Thank you very much, SaskTel. I will not miss you even for a second.

I had intended also to call the utility company to get the power doused on Tuesday afternoon, and to phone my health insurance and tenant policy carriers, but by the time I was finished with SaskTel, the movers were ready to depart.

After a stop at the auction house to unload the items to be sold, we went to the storage unit, and the two young men unloaded my belongings there in short order. (I was very impressed with the efficiency of Saskatoon Movers, and recommend them. The one-hour delay was caused by a broken-down truck, and not their delinquency, and everything else went smoothly.) While I was waiting in the car for the movers to finish, I managed to find City of Saskatoon utilities on my iPhone’s internet, and cancelled my power effective the following day.

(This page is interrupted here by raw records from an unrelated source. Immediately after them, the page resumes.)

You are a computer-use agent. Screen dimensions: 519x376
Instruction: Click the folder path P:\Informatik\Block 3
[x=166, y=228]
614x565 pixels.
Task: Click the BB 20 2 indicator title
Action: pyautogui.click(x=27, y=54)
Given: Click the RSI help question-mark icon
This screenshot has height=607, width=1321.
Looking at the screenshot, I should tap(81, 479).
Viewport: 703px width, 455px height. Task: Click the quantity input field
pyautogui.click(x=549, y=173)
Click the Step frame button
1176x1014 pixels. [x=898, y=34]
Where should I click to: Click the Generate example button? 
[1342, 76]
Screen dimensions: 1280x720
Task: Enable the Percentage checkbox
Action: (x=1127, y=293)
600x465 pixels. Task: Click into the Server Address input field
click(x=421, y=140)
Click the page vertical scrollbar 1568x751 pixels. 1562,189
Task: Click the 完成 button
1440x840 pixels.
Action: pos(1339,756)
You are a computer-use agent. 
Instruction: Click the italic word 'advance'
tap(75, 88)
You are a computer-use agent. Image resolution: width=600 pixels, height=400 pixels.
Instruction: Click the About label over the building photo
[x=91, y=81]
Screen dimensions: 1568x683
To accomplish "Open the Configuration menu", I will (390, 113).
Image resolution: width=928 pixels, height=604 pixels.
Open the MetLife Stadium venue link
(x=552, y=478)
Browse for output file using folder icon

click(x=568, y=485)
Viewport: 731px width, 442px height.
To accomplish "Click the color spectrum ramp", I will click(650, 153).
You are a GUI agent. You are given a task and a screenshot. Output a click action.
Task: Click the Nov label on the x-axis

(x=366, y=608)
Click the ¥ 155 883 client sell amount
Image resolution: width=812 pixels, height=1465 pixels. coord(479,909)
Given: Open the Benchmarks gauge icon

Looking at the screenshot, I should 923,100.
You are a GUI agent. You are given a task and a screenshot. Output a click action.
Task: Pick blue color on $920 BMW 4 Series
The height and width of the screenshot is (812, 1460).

After the movers were finished, I had a few errands to run:

  • I took my aunt’s watercolour paintings to a shipper (Pack and Ship – they were recommended by a framing company I’d done business with previously) to send to my son and my cousin. We don’t want those valuable works of art spending time in an unheated storage unit
  • I got more boxes and more packing tape
  • I dropped off clothes and some household items I no longer wanted at Goodwill.
  • I went to my insurance company office, and got the storage unit added to the coverage on my tenant policy. (After I get to Toronto, I will have thirty days to find a new insurance company for my belongings–including those still in the storage unit in Saskatoon)
  • While I was at the insurance company office (where a  huge fish tank had just cracked apart along a seam, spilling gallons of water all over the rug, which added to the  feeling of unreality of the day. And no, I was not the only one to ask them if they had insurance), I realized that my driver’s license was about to expire. I didn’t want to have to get an Ontario license as soon as I arrived there, so I decided to renew in Saskatchewan so I would be valid until I had time to sort things out post-move.  Unfortunately this required a photo. So my new driver’s license photo features me mid-move, sweaty and wearing grubby clothes. I couldn’t find a hairbrush in my backpack, although it contained everything else but the kitchen sink. (It’ll probably turn out to be the best driver’s license photo I’ve ever had.)

I finally got home at about 4:30 and had a quick shower before going out to dinner—which turned out to be a feast—prepared by the aforementioned Mari-Lou in honour of my departure and a forthcoming natal day.  Rejuvenated (a little) I went home to tackle the final phase of the packing, the cleaning of the apartment, and a host of other odds and ends that needed to be done before my plane for Edmonton left at noon the next day.